VP-Hoch ad Wiener FPÖ/SPÖ: ÖVP Wien für starke AHS und starke NMS

Weiterentwicklung der "Neuen Mittelschule" in Richtung "Wiener Mittelschule" forcieren

Wien (OTS) - "Offensichtlich liegen sowohl bei SPÖ als auch FPÖ Welten zwischen dem Lesen und dem Verstehen eigentlich nicht allzu komplexer Texte", erklärte heute der Landesgeschäftsführer der ÖVP Wien, Alfred Hoch, im Hinblick auf die Reaktionen der beiden Parteien zur Forderung der ÖVP Wien nach Forcierung der "Wiener Mittelschule". Um das Aufnahmevermögen der beiden Parteien nicht allzu sehr zu strapazieren, für sie noch einmal zusammengefasst, worum es eigentlich geht: Während das Gymnasium bei allen Leistungstests beweise, dass es funktioniert, sei dies bei der "Neuen Mittelschule" nicht der Fall. "Deshalb braucht es dringend eine sinnvolle Weiterentwicklung dieser Schulform", so Hoch.
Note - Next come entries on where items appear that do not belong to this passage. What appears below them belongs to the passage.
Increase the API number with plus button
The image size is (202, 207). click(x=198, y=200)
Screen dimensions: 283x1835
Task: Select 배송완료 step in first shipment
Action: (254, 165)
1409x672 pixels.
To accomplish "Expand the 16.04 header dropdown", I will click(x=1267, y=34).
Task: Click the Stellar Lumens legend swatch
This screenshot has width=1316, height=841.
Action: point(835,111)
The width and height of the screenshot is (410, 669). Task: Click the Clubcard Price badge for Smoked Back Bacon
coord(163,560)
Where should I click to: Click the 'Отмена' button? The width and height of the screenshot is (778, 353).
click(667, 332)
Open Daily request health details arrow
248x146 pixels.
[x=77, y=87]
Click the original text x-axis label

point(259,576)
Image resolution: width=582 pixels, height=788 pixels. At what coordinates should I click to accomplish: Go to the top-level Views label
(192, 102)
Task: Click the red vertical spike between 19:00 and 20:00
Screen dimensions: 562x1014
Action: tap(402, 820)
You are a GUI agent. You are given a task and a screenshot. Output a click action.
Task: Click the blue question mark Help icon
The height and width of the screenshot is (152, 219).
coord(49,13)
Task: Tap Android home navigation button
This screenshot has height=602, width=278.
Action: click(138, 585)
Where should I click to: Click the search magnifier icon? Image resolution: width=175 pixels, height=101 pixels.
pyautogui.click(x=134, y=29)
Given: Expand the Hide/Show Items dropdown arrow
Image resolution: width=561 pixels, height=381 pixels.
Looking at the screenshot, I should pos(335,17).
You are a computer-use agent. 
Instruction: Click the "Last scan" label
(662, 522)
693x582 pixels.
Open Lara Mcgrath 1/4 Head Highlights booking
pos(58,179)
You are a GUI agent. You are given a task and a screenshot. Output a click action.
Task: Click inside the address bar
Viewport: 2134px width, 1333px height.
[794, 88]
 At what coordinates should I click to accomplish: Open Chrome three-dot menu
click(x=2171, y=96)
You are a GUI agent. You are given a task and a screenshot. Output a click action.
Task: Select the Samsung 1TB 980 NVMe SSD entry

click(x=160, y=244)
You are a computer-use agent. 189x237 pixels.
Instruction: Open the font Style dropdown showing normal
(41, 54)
Das Konzept der "Wiener Mittelschule" wurde 2008 zwischen SPÖ und ÖVP gemeinsam akkordiert und beinhalte zahlreiche, interessante Elemente, die als positives Vorbild für die "Neue Mittelschule" dienen können, u.a. ein Kurssystem, das Leistungsanreize setze und eine wesentlich stärkere innere Differenzierung biete, als in den "Neuen Mittelschulen" mittels "Teamteaching". "Was wir jedoch kritisieren ist der Umstand, dass Stadtrat Oxonitsch angekündigt hat, jede neue Schule in Wien als Wiener Mittelschule eröffnen zu wollen", so Hoch. Dies bedeute nämlich in der Folge, dass es keine neuen Gymnasien in der Langform für Wien mehr geben solle. "Das können wir keinesfalls befürworten", so Hoch. Deswegen werde es auch keine Zustimmung zur Abschaffung der Zweidrittel-Mehrheit in der Schulgemeinschaft geben. "Wien braucht auch wieder mehr und neue Gymnasien in der Langform, denn die Wahlfreiheit muss bestehen bleiben."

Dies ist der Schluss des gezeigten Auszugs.